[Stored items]

_ _ _

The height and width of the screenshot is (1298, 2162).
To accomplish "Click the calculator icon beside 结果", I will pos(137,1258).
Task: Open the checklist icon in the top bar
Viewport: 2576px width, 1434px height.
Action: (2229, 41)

_ _ _

WORK INSTRUCTION: Output nothing but the lines from the one with "Task: Open the checklist icon in the top bar" through the last line above, each exactly as it stands.

ANSWER TO THIS EXERCISE:
Task: Open the checklist icon in the top bar
Viewport: 2576px width, 1434px height.
Action: (2229, 41)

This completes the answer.